Alhamdulillah dapet kiriman artikel bagus dari Pak Aslam. Agak panjang tapi penting untuk dibaca
===================================================
 [Diterjemah dari Syurut Ad-Du'a wa Mawani' Al-Ijabah hal. 17-21 karya Said bin Wahf Al-Qahthani, dengan sedikit perubahan]

Di antara sebab-sebab tertolaknya doa adalah sebagai berikut:

Sebab pertama: Bergampangan dalam hal yang haram, baik dalam hal makanan, minuman, pakaian, dan pemberian makan. [1]
Dari Abu Hurairah -radhiallahu anhu- dia berkata: Rasulullah -shallallahu alaihi wasallam- bersabda:

“Wahai sekalian manusia, sesungguhnya Allah itu Maha Baik dan tidak menerima kecuali yang baik. Sesungguhnya Allah Ta’ala memerintahkan kaum mukminin dengan perintah yang juga Dia tujukan kepada para rasul, “Hai rasul-rasul, makanlah dari makanan yang baik-baik, dan kerjakanlah amal yang saleh. Sesungguhnya Aku Maha Mengetahui apa yang kamu kerjakan.”[2] dan Dia juga berfirman, “Hai orang-orang yang beriman, makanlah di antara rezki yang baik-baik yang Kami berikan kepadamu dan bersyukurlah kepada Allah, jika benar-benar kepada-Nya kamu menyembah.”[3] Kemudian beliau menyebutkan seseorang yang letih dalam perjalanannya, rambutnya berantakan, dan kakinya berpasir, seraya dia menengadahkan kedua tanganya ke langit dan berkata, “Wahai Rabbku, wahai Rabbku.” Padahal makanannya haram, minumannya haram, pakaiannya haram, dan dia diberi makan dari yang haram, maka bagaimana mungkin doanya akan dikabulkan.[4]

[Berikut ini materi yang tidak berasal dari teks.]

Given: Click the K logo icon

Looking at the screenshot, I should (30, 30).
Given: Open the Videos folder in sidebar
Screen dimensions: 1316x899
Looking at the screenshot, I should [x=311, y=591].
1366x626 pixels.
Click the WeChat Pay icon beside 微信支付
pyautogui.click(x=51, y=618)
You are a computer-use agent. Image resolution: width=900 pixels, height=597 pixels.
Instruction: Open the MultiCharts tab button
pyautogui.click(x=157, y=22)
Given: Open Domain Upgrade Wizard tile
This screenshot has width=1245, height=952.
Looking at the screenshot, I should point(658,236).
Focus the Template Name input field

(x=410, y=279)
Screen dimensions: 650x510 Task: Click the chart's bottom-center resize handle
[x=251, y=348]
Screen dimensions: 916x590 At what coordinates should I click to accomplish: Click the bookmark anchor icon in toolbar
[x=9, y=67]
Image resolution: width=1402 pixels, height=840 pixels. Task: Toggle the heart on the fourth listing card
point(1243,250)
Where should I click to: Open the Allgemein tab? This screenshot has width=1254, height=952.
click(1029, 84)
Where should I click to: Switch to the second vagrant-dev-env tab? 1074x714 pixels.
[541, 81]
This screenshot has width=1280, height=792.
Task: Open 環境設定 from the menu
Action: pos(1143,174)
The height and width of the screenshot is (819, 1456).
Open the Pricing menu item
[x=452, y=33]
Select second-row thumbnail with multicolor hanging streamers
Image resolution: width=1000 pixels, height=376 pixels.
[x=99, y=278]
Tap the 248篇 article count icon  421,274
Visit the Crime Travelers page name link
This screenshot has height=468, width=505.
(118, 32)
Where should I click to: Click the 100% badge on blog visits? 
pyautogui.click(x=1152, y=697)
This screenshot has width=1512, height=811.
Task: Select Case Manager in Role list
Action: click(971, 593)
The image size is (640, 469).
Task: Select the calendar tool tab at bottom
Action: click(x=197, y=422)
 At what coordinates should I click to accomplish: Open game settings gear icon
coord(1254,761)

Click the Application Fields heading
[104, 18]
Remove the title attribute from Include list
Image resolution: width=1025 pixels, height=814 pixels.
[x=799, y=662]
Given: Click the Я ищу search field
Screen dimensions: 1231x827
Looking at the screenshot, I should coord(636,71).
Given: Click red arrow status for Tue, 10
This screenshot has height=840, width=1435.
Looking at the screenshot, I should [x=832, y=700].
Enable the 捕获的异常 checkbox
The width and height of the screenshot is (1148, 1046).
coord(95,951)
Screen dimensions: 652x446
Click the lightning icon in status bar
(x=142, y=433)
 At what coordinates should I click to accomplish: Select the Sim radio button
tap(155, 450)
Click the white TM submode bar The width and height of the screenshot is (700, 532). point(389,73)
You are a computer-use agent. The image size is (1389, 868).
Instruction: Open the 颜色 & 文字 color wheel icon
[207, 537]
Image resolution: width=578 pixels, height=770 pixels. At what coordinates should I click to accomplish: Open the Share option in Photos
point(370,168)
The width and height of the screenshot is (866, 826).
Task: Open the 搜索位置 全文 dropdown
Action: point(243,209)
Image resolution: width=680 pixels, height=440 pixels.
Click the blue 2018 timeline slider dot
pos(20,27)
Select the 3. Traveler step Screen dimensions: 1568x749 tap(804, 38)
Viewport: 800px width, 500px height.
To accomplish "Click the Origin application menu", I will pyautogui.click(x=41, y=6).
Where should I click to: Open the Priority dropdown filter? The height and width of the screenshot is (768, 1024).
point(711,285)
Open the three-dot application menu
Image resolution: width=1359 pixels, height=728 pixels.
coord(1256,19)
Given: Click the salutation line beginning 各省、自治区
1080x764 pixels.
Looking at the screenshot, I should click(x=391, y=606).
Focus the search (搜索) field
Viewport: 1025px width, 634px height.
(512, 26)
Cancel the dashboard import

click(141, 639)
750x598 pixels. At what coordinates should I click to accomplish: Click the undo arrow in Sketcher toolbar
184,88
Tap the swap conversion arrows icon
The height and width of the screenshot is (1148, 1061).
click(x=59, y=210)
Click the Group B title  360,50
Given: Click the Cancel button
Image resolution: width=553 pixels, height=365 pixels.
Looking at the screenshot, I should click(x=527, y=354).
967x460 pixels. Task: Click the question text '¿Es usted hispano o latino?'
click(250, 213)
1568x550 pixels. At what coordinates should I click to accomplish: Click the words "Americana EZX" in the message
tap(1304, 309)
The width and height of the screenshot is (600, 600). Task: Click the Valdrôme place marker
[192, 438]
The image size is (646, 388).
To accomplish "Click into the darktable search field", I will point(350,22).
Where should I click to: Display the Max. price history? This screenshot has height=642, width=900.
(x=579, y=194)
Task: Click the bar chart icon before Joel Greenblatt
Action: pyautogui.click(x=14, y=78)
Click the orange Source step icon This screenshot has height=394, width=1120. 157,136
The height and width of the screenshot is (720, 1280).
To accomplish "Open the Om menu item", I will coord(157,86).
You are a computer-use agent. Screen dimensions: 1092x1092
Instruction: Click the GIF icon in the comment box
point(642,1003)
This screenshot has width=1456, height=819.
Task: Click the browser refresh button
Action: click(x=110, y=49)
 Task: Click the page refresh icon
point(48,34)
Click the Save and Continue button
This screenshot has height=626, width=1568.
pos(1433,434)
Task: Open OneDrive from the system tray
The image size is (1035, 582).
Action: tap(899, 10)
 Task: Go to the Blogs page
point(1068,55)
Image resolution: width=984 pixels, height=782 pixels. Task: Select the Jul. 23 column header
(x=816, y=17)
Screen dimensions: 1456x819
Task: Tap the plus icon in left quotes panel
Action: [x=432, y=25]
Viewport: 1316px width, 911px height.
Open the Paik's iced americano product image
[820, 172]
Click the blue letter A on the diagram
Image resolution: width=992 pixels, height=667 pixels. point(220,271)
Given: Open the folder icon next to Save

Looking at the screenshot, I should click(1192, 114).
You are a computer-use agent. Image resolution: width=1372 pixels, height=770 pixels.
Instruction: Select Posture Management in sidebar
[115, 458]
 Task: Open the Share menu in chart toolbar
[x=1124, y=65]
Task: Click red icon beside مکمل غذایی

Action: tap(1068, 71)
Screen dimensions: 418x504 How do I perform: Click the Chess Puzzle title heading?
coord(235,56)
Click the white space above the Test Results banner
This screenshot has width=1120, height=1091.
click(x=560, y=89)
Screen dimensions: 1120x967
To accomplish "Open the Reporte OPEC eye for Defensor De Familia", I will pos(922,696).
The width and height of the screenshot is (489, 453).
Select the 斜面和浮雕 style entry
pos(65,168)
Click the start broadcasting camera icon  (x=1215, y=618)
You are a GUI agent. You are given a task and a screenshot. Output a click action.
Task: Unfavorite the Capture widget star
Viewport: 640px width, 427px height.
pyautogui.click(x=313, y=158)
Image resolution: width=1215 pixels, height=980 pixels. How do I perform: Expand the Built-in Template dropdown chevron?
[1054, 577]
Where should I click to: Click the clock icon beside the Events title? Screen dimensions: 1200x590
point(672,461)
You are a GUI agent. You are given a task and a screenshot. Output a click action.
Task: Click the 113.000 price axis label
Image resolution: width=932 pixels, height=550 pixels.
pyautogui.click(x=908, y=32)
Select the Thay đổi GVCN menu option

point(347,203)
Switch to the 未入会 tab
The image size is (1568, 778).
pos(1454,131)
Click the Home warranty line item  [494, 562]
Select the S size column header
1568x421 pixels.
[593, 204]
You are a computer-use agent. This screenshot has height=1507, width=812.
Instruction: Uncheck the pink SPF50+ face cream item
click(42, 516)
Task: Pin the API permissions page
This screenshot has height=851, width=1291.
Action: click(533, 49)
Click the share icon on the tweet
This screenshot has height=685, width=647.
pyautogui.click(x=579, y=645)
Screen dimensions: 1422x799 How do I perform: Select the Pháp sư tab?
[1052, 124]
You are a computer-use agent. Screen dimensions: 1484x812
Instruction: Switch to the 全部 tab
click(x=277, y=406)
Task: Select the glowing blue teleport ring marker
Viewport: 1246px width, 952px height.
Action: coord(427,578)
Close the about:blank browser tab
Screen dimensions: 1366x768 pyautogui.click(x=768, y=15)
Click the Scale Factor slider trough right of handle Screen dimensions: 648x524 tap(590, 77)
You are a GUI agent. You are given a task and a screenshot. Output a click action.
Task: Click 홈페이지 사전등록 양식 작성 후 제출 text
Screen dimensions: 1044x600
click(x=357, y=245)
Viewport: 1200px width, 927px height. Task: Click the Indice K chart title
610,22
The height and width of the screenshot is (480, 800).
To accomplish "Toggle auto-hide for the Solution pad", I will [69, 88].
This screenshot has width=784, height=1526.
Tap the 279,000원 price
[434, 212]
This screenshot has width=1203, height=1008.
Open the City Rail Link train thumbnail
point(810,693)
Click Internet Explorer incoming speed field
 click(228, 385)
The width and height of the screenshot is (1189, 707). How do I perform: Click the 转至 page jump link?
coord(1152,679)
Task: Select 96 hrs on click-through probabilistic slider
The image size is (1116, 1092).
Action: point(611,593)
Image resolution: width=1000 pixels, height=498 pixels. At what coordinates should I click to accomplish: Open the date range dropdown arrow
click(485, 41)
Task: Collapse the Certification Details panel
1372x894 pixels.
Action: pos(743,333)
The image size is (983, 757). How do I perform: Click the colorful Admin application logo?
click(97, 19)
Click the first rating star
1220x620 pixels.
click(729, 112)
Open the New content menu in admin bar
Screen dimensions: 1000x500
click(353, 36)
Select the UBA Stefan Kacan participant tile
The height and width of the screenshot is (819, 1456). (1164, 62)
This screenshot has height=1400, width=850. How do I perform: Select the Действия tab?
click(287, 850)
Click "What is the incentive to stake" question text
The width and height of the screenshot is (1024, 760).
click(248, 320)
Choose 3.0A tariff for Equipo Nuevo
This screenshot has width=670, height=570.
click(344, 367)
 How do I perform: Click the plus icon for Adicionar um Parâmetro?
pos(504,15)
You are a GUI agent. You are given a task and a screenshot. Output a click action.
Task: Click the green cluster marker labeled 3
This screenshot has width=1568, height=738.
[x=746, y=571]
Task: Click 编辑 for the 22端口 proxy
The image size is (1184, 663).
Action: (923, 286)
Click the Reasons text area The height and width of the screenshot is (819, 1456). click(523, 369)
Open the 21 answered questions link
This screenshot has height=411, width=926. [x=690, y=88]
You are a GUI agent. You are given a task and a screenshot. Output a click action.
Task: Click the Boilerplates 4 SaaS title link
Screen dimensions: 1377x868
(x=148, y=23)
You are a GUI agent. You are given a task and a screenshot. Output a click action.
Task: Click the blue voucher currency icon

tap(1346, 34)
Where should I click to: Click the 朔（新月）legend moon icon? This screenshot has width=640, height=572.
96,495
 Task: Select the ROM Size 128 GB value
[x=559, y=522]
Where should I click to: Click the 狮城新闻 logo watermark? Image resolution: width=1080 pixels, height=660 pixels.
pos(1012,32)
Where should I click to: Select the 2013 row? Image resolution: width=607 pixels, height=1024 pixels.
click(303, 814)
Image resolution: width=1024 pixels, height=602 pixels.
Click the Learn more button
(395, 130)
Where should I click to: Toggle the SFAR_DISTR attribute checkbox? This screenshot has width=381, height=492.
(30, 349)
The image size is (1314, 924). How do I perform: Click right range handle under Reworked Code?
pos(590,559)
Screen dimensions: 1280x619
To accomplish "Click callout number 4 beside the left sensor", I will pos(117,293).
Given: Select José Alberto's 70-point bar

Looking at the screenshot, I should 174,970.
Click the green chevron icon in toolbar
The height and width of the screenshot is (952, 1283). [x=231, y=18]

Ada yang mengatakan -sebagaimana yang Ibnu Rajab -rahimahullahu Ta’ala- katakan- tentang makna hadits ini: Allah tidak akan menerima amalan kecuali yang thayyib (baik) lagi thahir (suci) dari semua perkara yang bisa merusaknya seperti riya` dan ujub, dan Dia juga tidak menerima harta kecuali yang thayyib lagi halal, karena sifat ‘thayyib’ bisa menjadi sifat bagi amalan, ucapan, dan keyakinan.[5] Yang dimaksudkan di sini adalah bahwa para rasul beserta umat mereka diperintahkan untuk memakan makanan yang thayyib dan menjauh dari semua yang khabits (jelek) lagi haram. Kemudian Nabi -alaihishshalatu wassalam- menyebutkan di akhir hadits akan mustahilnya doa dikabulkan tatkala pelakunya bergampangan dalam hal yang haram, baik dalam hal makanan, minuman, pakaian, dan pemberian makan. Karenanya para sahabat dan orang-orang saleh lainnya sangat bersemangat untuk hanya makan dari makanan yang halal dan mereka sangat menjauhi semua yang haram.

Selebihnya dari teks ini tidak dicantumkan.